**PROMPT**
How many lines of the data below contain the string "globe"? Give only the number.

**THE INPUT**

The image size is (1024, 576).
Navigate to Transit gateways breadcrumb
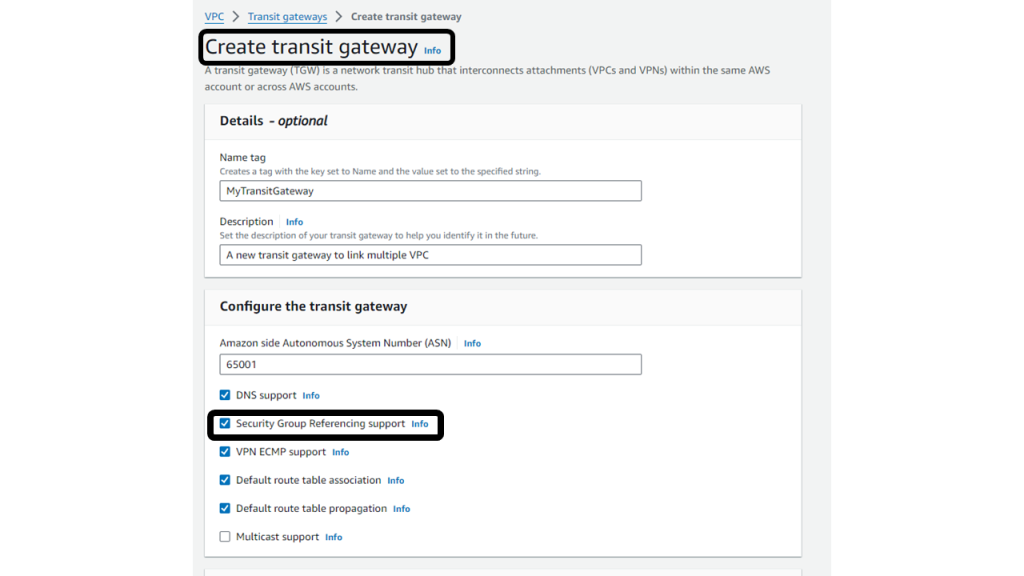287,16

--

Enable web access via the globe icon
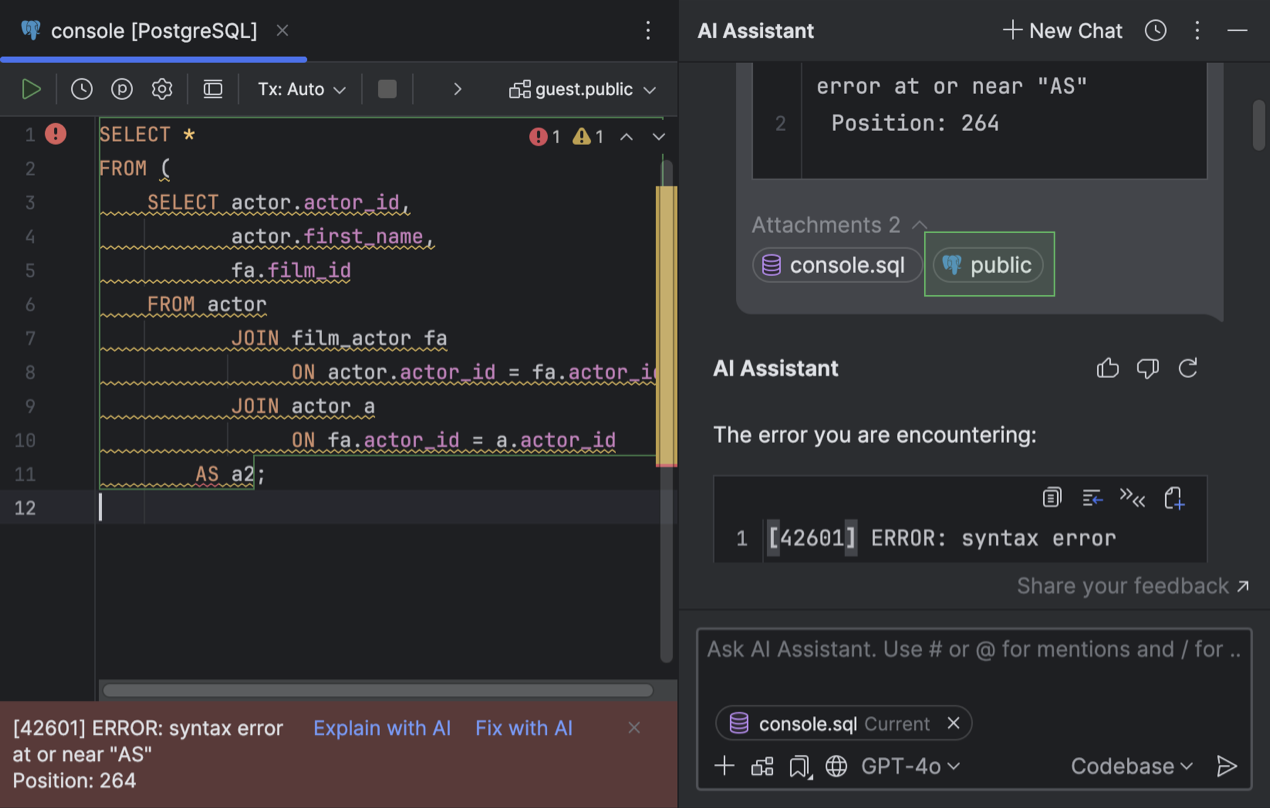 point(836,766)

**ANSWER FOR THIS EXERCISE**
1